Task details> Reproduce verbatim the stretch of the machine learning course notes below from "Without smoothing, an" through "words are rare.".

Extract>

-- Begin --

Machine Learning and Real-world Data

Course Map

MLRD is less about fancy models than about simple models used correctly. The course teaches three machine learning settings and repeatedly stresses that evaluation methodology matters as much as the algorithm.

Standard ML Workflow

1. Define features and classes.
2. Estimate parameters from labelled training data.
3. Apply the model to unseen test items.
4. Measure performance with appropriate metrics.
5. Check whether observed improvements are statistically significant.
6. Prevent overtraining by disciplined use of development and test data.

Classification Basics

In sentiment classification, the observed data are review words and the hidden label is sentiment. Features are automatically observable properties of the input; in this practical, the features are words. Classes are the meaningful labels, typically POS and NEG, later extended to include NEUTRAL.

Feature

Observable attribute of an item, e.g. word occurrence.

Class

Target label to predict, e.g. positive or negative sentiment.

Classifier

Function mapping feature observations to class decisions.

Probabilistic classifier

Returns a distribution over classes, then usually predicts the argmax.

P(c | O) for each class c
ĉ = argmax P(c | O)

Why learn from data rather than hand-written lexicons? Because lexicons depend on human intuition, are static, and require manual labour. A trained classifier can adapt to the actual data distribution.

Naive Bayes

Naive Bayes is a simple probabilistic classifier using Bayes' theorem plus a strong conditional independence assumption between features given the class.

Bayes Decision Rule

P(c | O) = P(c) P(O | c) / P(O)
ĉNB = argmax P(c) P(O | c)

P(O) is constant for a fixed document, so it can be dropped under argmax.

Naive Independence Assumption

O = {w1, ..., wn}
P(O | c) = P(w1, ..., wn | c) ≈ ∏ P(wi | c)
ĉNB = argmax P(c) ∏ P(wi | c)

Parameter Estimation

Estimate probabilities by maximum likelihood from labelled training data.

P̂(wi | c) = count(wi, c) / Σw∈V count(w, c)
P̂(c) = Nc / Nrev

Log-space Computation

Products of many small probabilities underflow numerically, so classify in log-space.

ĉNB = argmax [log P(c) + Σ log P(wi | c)]

Smoothing

Without smoothing, an unseen word in class c gives probability 0 and can wipe out the entire product. Add-one/Laplace smoothing redistributes some probability mass to unseen events.

P̂(wi | c) = (count(wi, c) + 1) / (Σw∈V count(w, c) + |V|)

Zipf's Law and Heaps' Law

These laws explain why sparse lexical data is normal and why smoothing matters.

Zipf's Law

A word's frequency is approximately inversely proportional to its rank. A few words are extremely common; very many words are rare.

fw ≈ k / rw^α

• Produces a long-tail distribution.
• Means unseen words are expected, not exceptional.

-- End --

Dataset>
-- Begin --

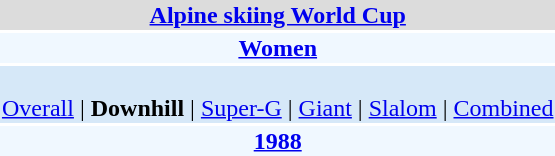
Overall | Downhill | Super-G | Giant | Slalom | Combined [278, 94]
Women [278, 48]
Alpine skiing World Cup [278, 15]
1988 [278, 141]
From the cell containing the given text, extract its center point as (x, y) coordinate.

-- End --

Expected answer>
Without smoothing, an unseen word in class c gives probability 0 and can wipe out the entire product. Add-one/Laplace smoothing redistributes some probability mass to unseen events.

P̂(wi | c) = (count(wi, c) + 1) / (Σw∈V count(w, c) + |V|)

Zipf's Law and Heaps' Law

These laws explain why sparse lexical data is normal and why smoothing matters.

Zipf's Law

A word's frequency is approximately inversely proportional to its rank. A few words are extremely common; very many words are rare.